L’émancipation, souvent familiale, est une étape clé de nos vies. Elle précède généralement une course pour atteindre le plus haut sommet possible. Comment concevoir cette étape de l’émancipation aujourd’hui ? Est-il réellement nécessaire de chercher à aller toujours plus haut ? Cet article explicite cette réflexion sur la base d’une certaine conception de notre organisation sociale, malgré les difficultés inhérentes à cet exercice.
Une société verticale
Aujourd’hui, plusieurs personnes partagent une vision linéaire et le plus souvent verticale de la société. Sans dénigrer ou vanter cette observation, force est de constater que la verticalité est omniprésente. Certaines expressions courantes se positionnent en effet dans ce sens, des individus qui se trouvent au « sommet de leur domaine » aux « plafonds » de verre qui bloquent des ascensions. De plus, le paradis chrétien ainsi que la résidence des dieux grecs sont historiquement confondus avec l’appellation « ciel ». A travers ces exemples, il semblerait que réussir sa vie soit synonyme d’élévation. Tel Icare, l’être humain désirerait toujours monter plus haut. Cette ascension vitale pourrait prendre plusieurs formes, certains cherchant à percevoir le plus haut salaire, d’autres à devenir le meilleur dans un domaine.

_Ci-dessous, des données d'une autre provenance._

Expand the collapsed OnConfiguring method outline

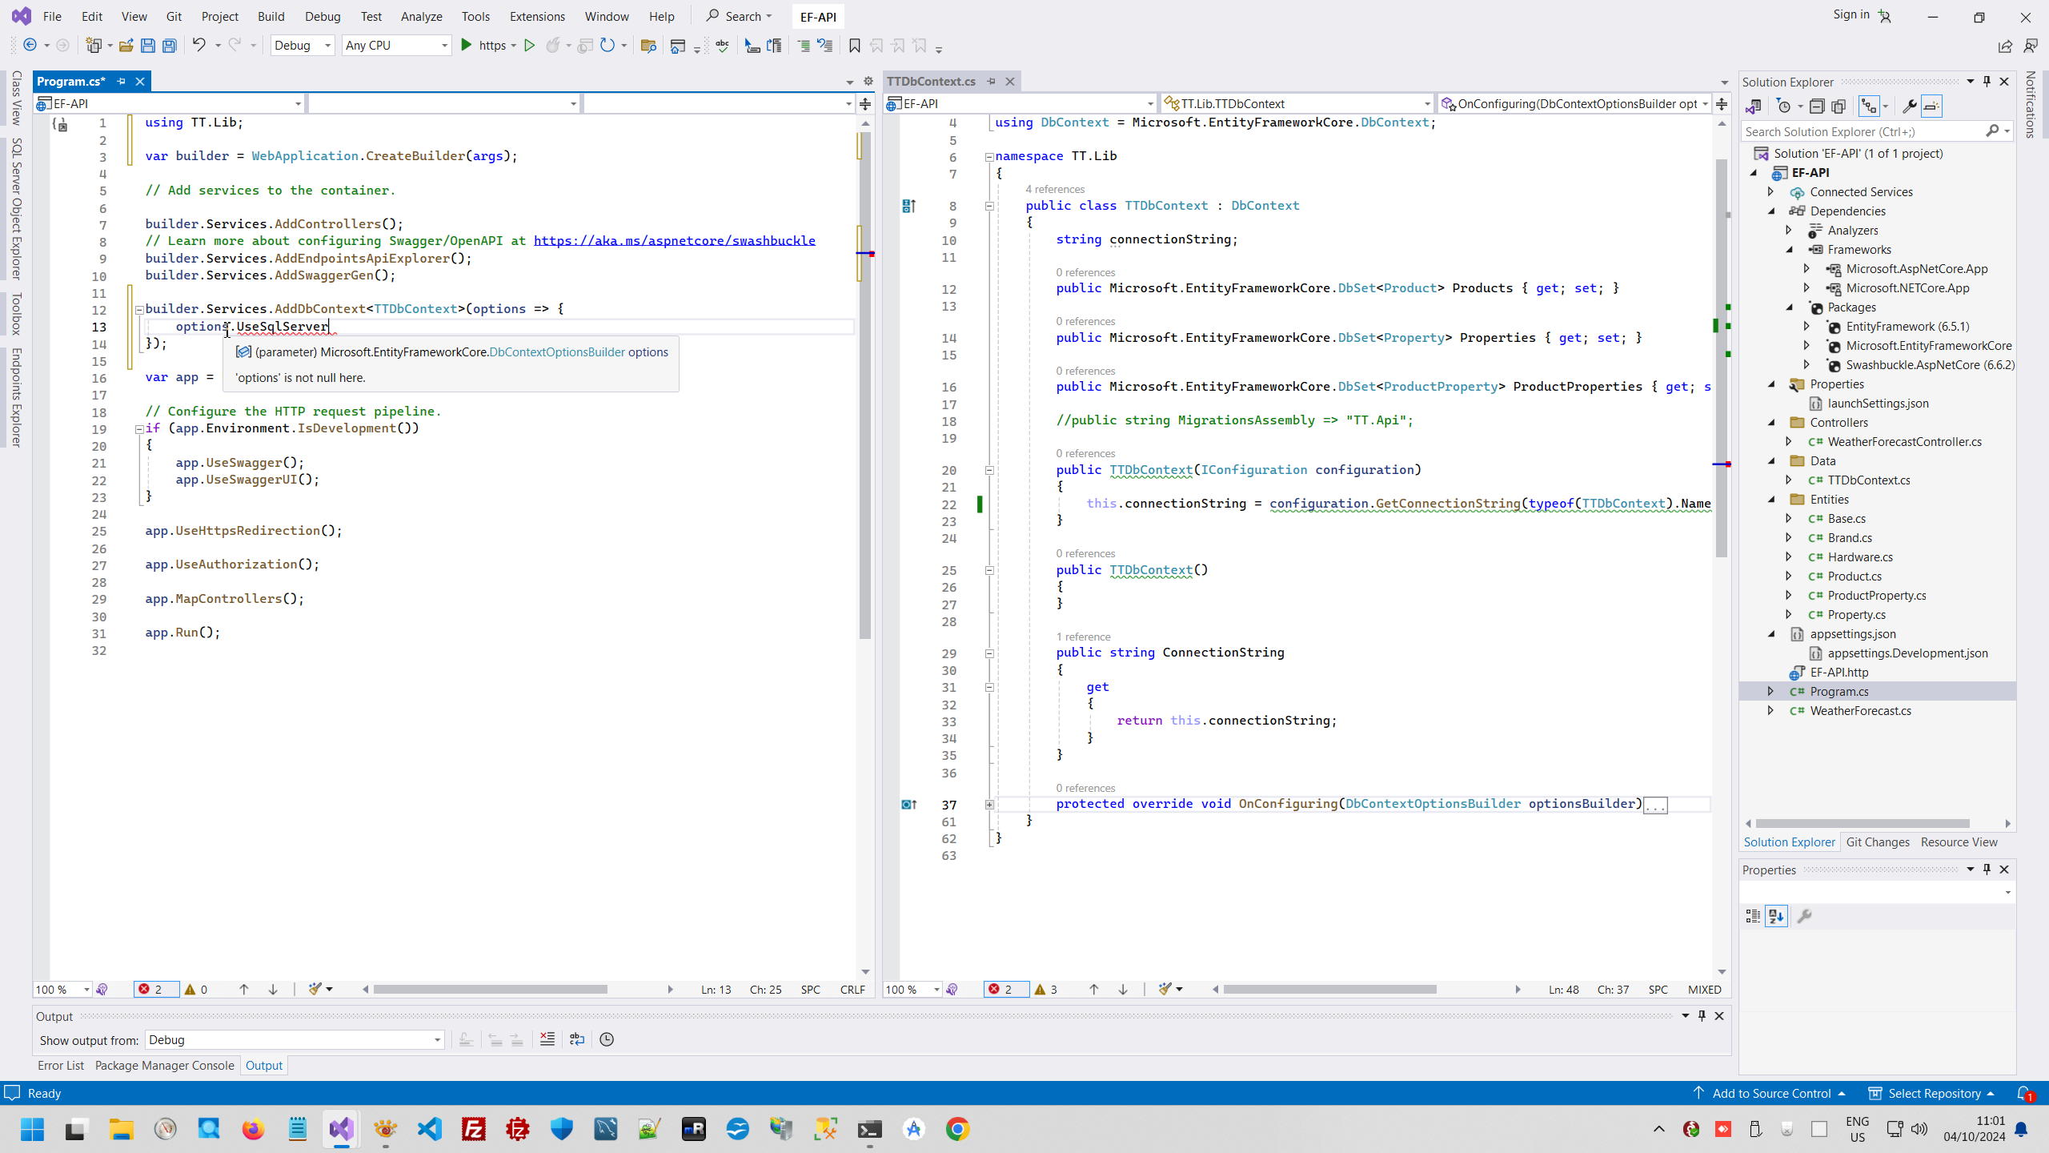pos(989,804)
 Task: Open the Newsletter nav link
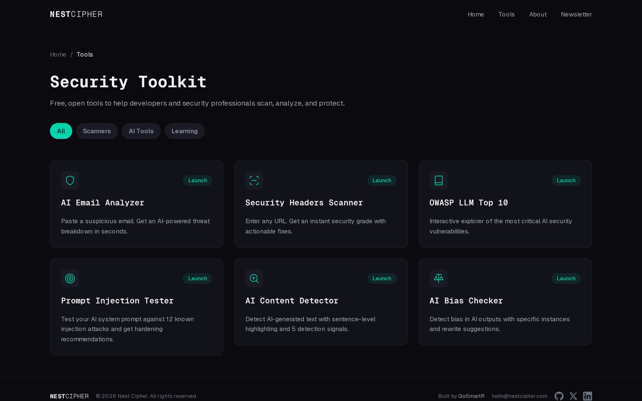point(576,14)
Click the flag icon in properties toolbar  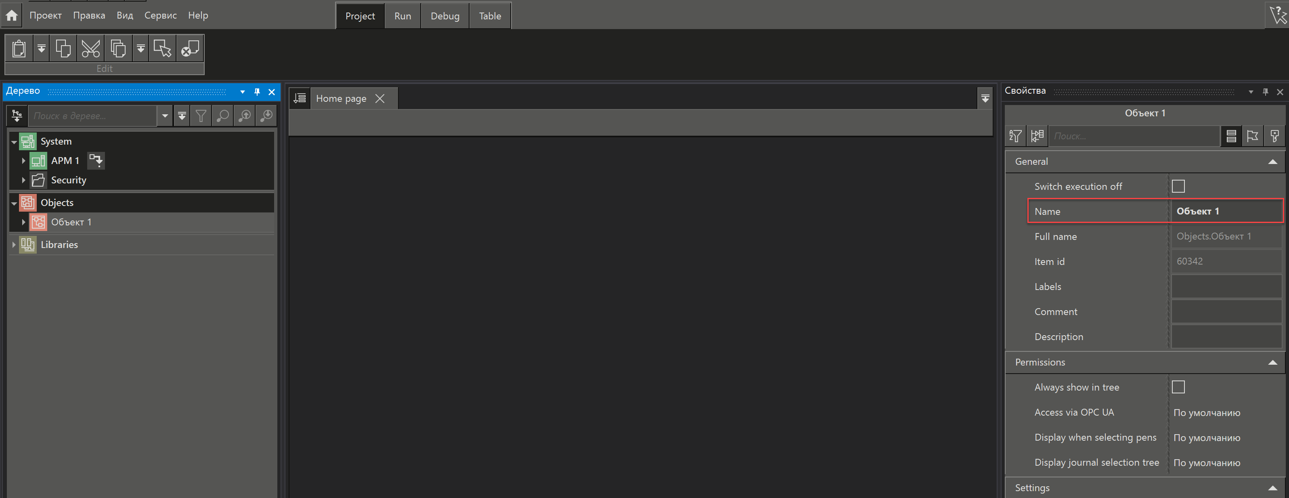pos(1252,136)
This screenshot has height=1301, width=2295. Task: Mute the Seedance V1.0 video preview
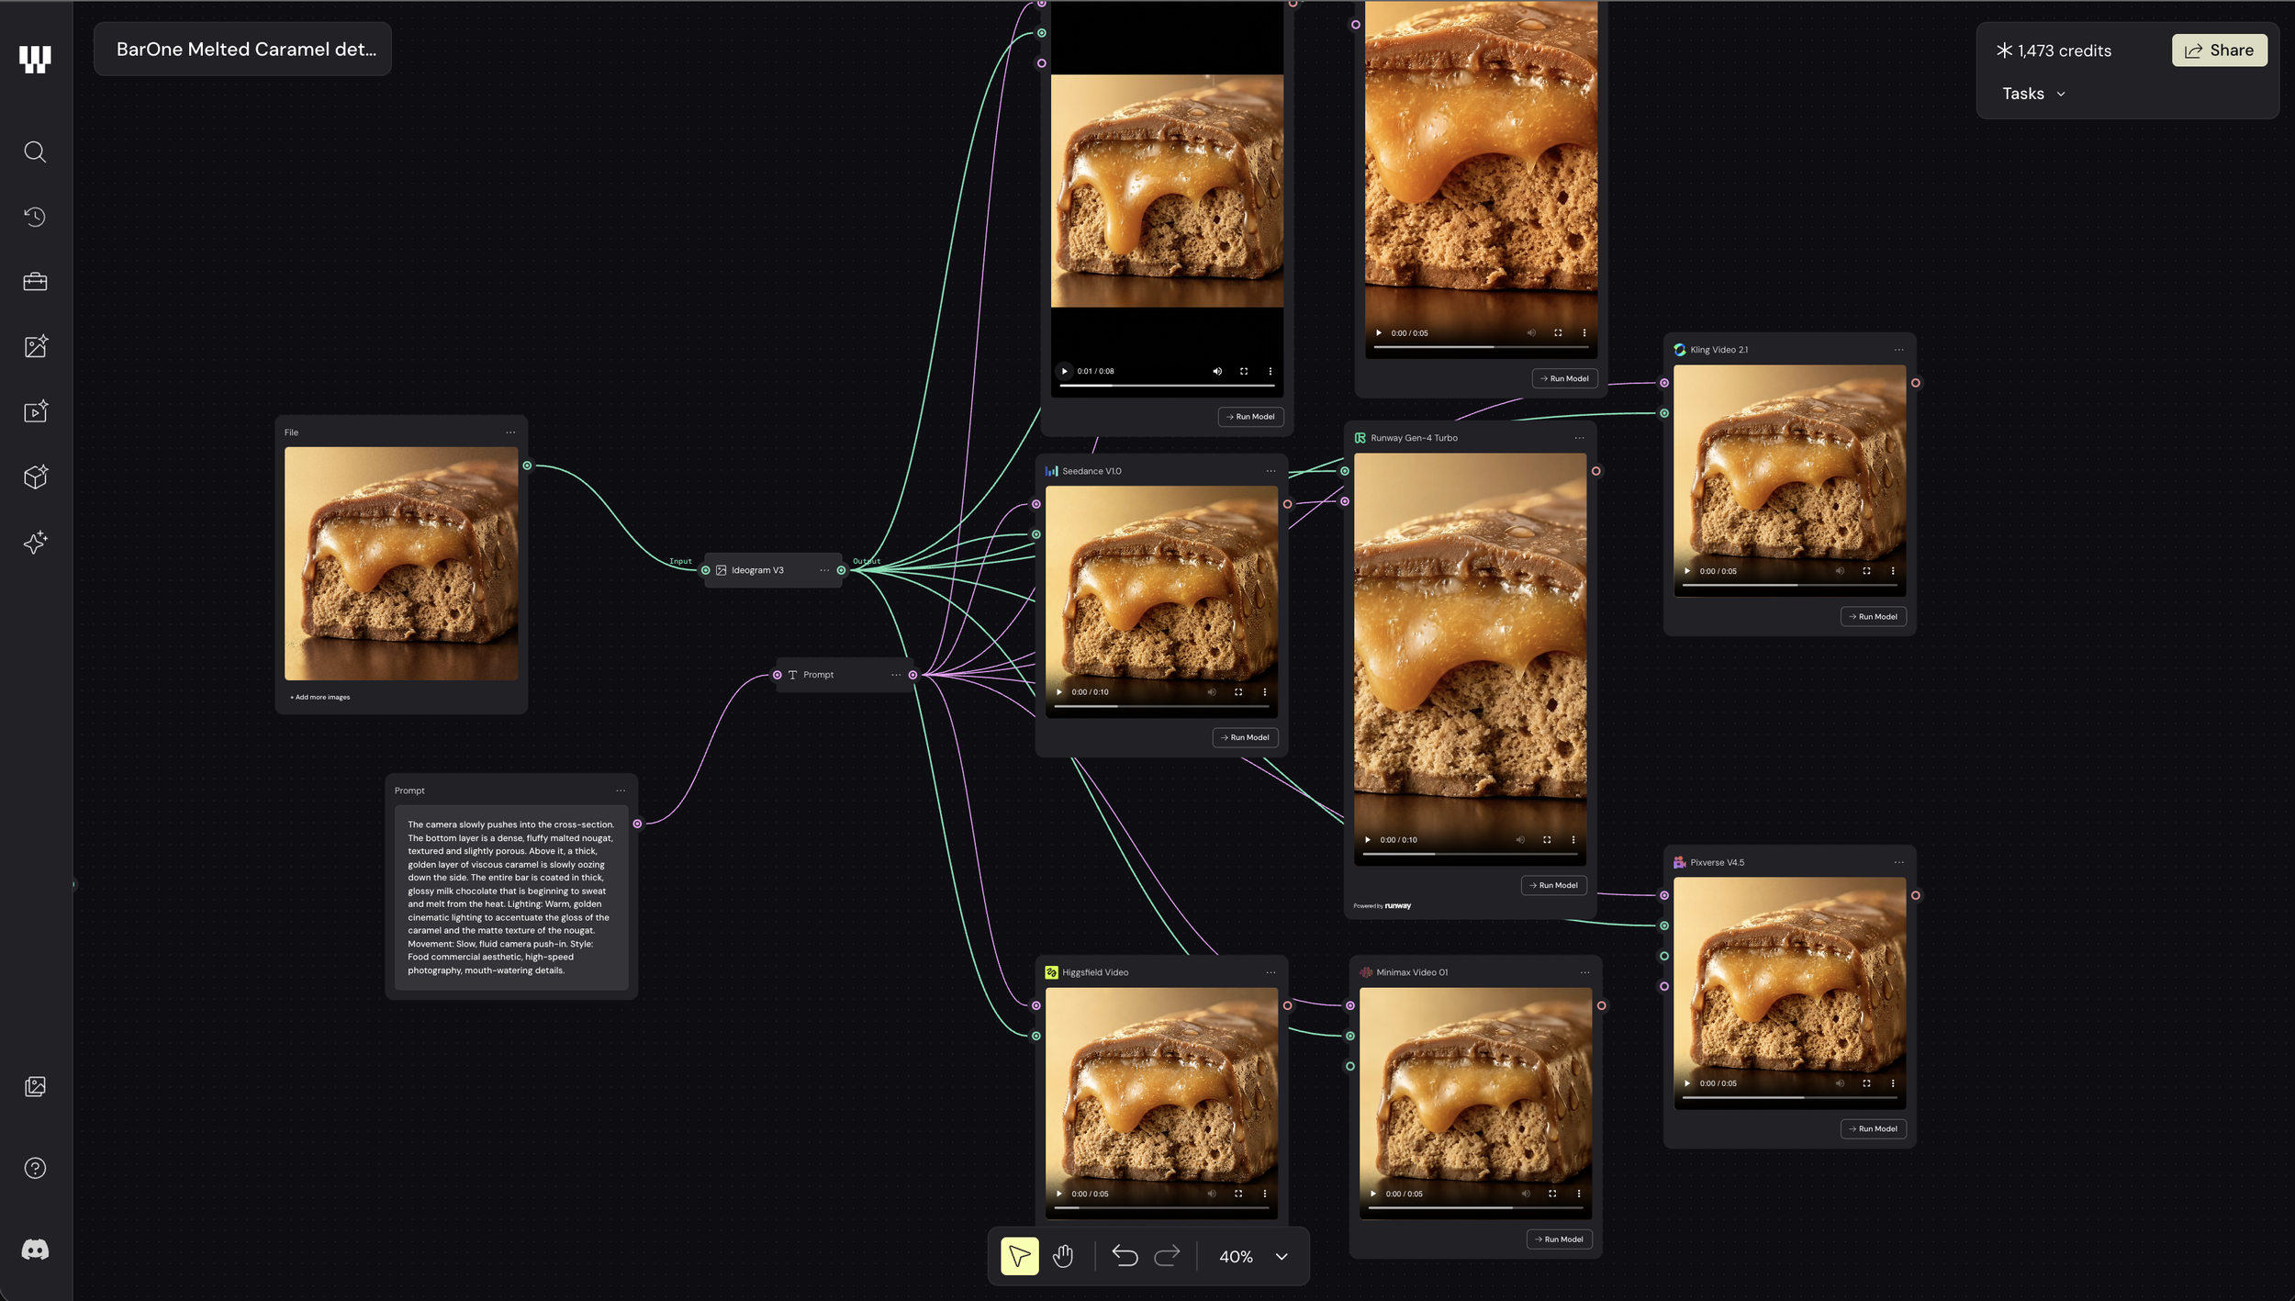click(x=1212, y=691)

Il se trouve par ailleurs que dans notre monde vertical, celui qui maîtrise l’envol est roi. Le désir d’élévation de l’Homme se constate physiquement dans le fait de savoir voler. Les oiseaux, historiquement associés à la liberté, reflètent alors efficacement cette idée. Ils sont en effet maîtres de la verticalité. Il est commun d’employer des expressions faisant référence aux oiseaux pour évoquer la liberté et la facilité à parcourir la droite verticale de la vie. On parle facilement de ce qui nous « donne des ailes », de pouvoir prendre « son envol » ou encore de « quitter le nid familial ». Les oiseaux gagnent leur liberté et leur capacité de s’émanciper par l’envol.
L’émancipation humaine
Un parallèle entre l’ascension humaine et l’ascension aviaire est possible car l’émancipation est importante dans ces deux cas. L’une des étapes les plus marquantes pour prendre son envol se trouve être le départ du domicile familial. Il est souvent nécessaire de s’affranchir de nombreux éléments de notre passé pour s’envoler car dans une certaine mesure, l’autorité parentale est liée à une privation de liberté. Dès lors, la fin de la période de vie permanente avec nos parents est souvent synonyme de liberté et permet un nouveau départ dans la course verticale de la vie.
Maintenant, il serait intéressant de pousser la comparaison. Est-il possible d’imiter nos confrères volatiles et réellement prendre un envol total ? On porte effectivement presque toute notre vie la trace de notre éducation et de nos années passées non émancipées. Toute la philosophie déterministe voit par exemple en nos origines et nos expériences la cause de nos actions. Notre vie non émancipée déterminera très probablement une partie de notre caractère.
De plus, le fait de s’émanciper ne peut résulter que d’une seule volonté. Par exemple, en droit romain l’émancipation ne pouvait aboutir que si le père (pater familias) brisait par lui-même le lien qui liait son enfant à la famille. L’enfant ne pouvait de lui-même briser ce lien et se déclarer émancipé. Même si aujourd’hui cette règle n’a plus force de loi, une personne qui souhaite s’émanciper de son passé rencontrera des difficultés si son entourage ne le voit pas de la même manière.
Ainsi, de nombreux paramètres sont à prendre en compte dans notre émancipation humaine et son aboutissement complet est presque impossible. Quitte à être plus ou moins marqué de son passé, il faudrait le plus possible en tirer des leçons pour s’envoler sereinement. Afin de concevoir les meilleures plumes possibles, puiser dans nos expériences et celles de nos proches semblerait alors la meilleure solution. D’autant plus qu’aujourd’hui, on peut avoir tendance à inclure davantage de flexibilité et d’arrondi dans nos conceptions de la société (changements de carrières, modèles d’économie circulaire…) ce qui nous amènerait à choisir la destination qui nous convient le plus et non pas la plus élevée possible.